=== Extrait du texte ===

Vital et « l’affaire Goustan »

Le texte publié par Ferdinand Lot sous le titre vita et translatio Gildae[38] contient, un passage où il est question de l’abbé Vital : on voit ce dernier réclamer auprès de l’évêque de Poitiers, Isembard, contre les religieux du prieuré Saint-Philibert de Beauvoir[39], dépendance de l’abbaye de Tournus, afin d’obtenir que lui soit rendu le corps d’un de ses propres moines, Goustan, mort sur place[40].  Sur les raisons du déplacement de ce personnage, l’hagiographe évoque l’intérêt du monastère de Rhuys : nous n’en apprendrons pas plus de sa part à ce sujet ; mais nous rappellerons que la production de sel dans les parages a longtemps constitué un enjeu économique majeur. Par ailleurs, il précise que Goustan mourut un 27 novembre, dans la maison des moines de Maillezais[41]. Cette dernière information est manifestement destinée à discréditer l’abbaye de Tournus, dont les représentants locaux auraient alors littéralement volé à ceux de Maillezais la dépouille mortelle de Goustan, afin de capter les offrandes qui déjà accompagnaient sa canonisation populaire[42] ; mais cette fois, notre auteur en a trop fait, car il ne semble pas que l’abbaye de Maillezais ait jamais disposé d’un établissement à Beauvoir[43]. Le prieuré Saint-Pierre-les-Champs, qui leur est parfois attribué, est mentionné au XIVe siècle dans le cartulaire poitevin, dit le « Grand-Gauthier » ; mais il relevait de Marmoutier. Au reste, l’époque de la fondation de cet établissement n’est pas connue : on peut seulement constater qu’il n’est pas mentionné dans les chartes de 1105 et 1128, ni dans la bulle du 11 janvier 1136 relatives à la grande abbaye tourangelle[44].

===

◆ **Consignes à suivre**:
• 1. D'après le texte sur l'affaire Goustan, auprès de quel évêque l'abbé Vital porte-t-il sa réclamation ?
• 2. Rédigez la suite du texte sur l'affaire Goustan en reprenant juste après sa dernière phrase.
Les lignes ci-dessous ne sont pas nécessaires.

=== Données fournies ===

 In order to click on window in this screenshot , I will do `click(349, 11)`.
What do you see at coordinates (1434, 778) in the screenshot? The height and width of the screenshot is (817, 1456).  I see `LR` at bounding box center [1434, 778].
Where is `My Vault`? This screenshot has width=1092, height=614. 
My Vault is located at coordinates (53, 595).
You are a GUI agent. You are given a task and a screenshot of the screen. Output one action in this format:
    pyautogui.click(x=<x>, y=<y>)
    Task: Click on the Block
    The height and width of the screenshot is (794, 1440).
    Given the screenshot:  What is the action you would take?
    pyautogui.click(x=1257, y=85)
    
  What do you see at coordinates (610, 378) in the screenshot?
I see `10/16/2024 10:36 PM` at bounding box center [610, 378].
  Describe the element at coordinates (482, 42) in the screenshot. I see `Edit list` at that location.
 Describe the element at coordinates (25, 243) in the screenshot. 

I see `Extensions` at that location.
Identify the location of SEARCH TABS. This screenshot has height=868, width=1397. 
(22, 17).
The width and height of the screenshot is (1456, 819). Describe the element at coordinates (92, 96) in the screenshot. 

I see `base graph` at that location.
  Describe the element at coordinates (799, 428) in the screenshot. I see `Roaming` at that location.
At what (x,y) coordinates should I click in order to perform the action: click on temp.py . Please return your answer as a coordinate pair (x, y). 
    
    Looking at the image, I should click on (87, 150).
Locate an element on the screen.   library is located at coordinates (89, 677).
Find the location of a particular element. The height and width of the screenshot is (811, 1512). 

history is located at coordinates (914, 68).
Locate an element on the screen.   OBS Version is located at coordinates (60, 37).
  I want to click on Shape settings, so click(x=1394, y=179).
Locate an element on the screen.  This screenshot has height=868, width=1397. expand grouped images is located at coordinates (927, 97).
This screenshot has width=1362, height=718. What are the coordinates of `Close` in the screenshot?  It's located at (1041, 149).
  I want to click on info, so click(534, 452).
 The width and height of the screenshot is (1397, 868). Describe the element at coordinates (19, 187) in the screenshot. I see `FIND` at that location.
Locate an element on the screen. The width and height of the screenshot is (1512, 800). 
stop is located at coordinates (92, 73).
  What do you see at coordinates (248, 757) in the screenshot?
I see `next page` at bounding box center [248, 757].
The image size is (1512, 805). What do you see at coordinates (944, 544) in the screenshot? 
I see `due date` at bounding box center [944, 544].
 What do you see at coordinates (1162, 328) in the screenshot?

===

◆ **Réponses par consigne**:
• 1. Auprès d'Isembard, évêque de Poitiers.

• 2.
Par ailleurs, il faut noter combien l’hagiographe s’est fourvoyé s’agissant des circonstances de l’arbitrage effectué par Isembard, lesquelles nous sont bien connues grâce à l’ordonnance rendue par l’évêque de Poitiers en cette occasion : ayant rappelé qu’aussitôt après la mort de Goustan à l’ « hospice » de Beauvoir, le corps de ce dernier avait été porté au monastère de Saint-Philibert, le prélat rapporte qu’au mépris de ses propres injonctions, les moines de Saint-Gildas, loin de chercher à récupérer la dépouille de leur frère, avaient au contraire pris prétexte de la vénération populaire dont celui-ci faisait l’objet pour élever sur place, au détriment de ceux de Saint-Philibert, une église destinée à accueillir sa sépulture[45]. Du coup, Isembard ordonne que l’édifice en question soit remis à ces derniers pour y exercer exclusivement le culte, sauf à ce qu’eux-mêmes lèvent cet interdit, et enjoint à nouveau aux moines de Saint-Gildas de rapatrier le corps de Goustan à Rhuys, ou du moins de le transporter au lieu qu’il leur a déjà désigné[46].

Le traitement de « l’affaire Goustan » a encouragé Lot à formuler une intéressante hypothèse, rapidement transformée en certitude :

« La précision des détails du dernier chapitre, la manière dont l'abbé Vitalis est mis en scène donnerait lieu de supposer que l'auteur de la Vita Gildae n'est autre que Vitalis lui-même.

Une remarque transforme cette hypothèse en certitude ou quasi-certitude.

Mommsen a observé que l'auteur de la Vita Gildae était visiblement le même que l'auteur d'une rédaction de la Vita Pauli Aureliani. Il n'identifie pas cet auteur. Mais nous savons son nom grâce à un passage de la Vita Gauzlini, c'est- à-dire de l'abbé Josselin, le maître de Félix, due à André de Pleury : ‘’alter etiam actu et nomine Vitalis vitam egregii Pauli, incliti Britannorum presulis, censura providi correxit acuminis’’.

Un autre maître de l'érudition écrit à propos de ces lignes : ‘’On ne peut douter que ce ne soit l'œuvre de Vital. Les mots censura providi correxit acuminis sont parfaitement justifiés par le travail auquel l'auteur de la vie imprimée par les Bollandistes [Acta Sanct., mars, t. II, 111-120] dit s'être livré sur une vie plus ancienne composée en Bretagne’’.

Vitalis, second abbé de Ruis restauré, est donc l'auteur de la Vita Gildae »[47] .

 

En fait plusieurs éléments ne permettent pas de recevoir cette conclusion sans discussion.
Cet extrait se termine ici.